Les écrans nuisent à la qualité du sommeil des ados

Une étude publiée ce mardi 3 février fait le lien entre la qualité du sommeil des adolescents et le temps passé devant un écran. Ordinateur, téléphone, ou télévision, leur utilisation a un impact nocif sur les jeunes adultes dont la qualité et le temps de sommeil se dégradent.

Menée sur 10 000 adolescents de 16 à 19 ans, cette étude, publiée mardi 3 février, démontre que l’utilisation d’écrans peut induire des troubles du sommeil. Il apparaît que plus les jeunes adultes sont exposés longtemps aux écrans plus ils développent une mauvaise qualité de sommeil. Ils ont notamment plus de mal à s’endormir et dorment moins longtemps que la moyenne.

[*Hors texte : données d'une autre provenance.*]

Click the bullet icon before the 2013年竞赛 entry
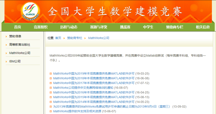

L’étude indique que, les utilisateurs passant plus de 4 heures journalières devant un écran, augmente de 49% le risque de mettre une heure de plus à s’endormir. Si le temps devant l’écran se déroule dans l’heure précédant l’heure du coucher, ce risque est encore accru.

 Des restrictions d’utilisation recommandées pour les plus jeunes

Le fait de communiquer via les réseaux sociaux ou la consultation des mails augmentent ce risque. Les chercheurs ont également constaté que le nombre d’appareils dotés d’écrans utilisés dans une journée avait une incidence sur le temps de sommeil.

Il apparaît que les jeunes adultes qui cumulent deux ou trois écrans au sein d’une même journée dorment moins que ceux qui n’usent que d’un seul appareil. Ils ont 50% de chance de dormir moins de cinq heures alors qu’un temps de sommeil dit équilibré se situe entre huit et neuf heures de sommeil. Ainsi, plus les écrans sont nombreux et plus leur utilisation induit une perte de qualité de sommeil.

Pour les chercheurs, il est possible que les stimulations lumineuses et nerveuses produites par les écrans soient à l’origine des perturbations du sommeil et des troubles du rythme biologique. Pour l’équipe de chercheurs responsables de l’étude, les autorités publiques devraient s’emparer du problème et mettre en place des recommandations préconisant des restrictions d’utilisation.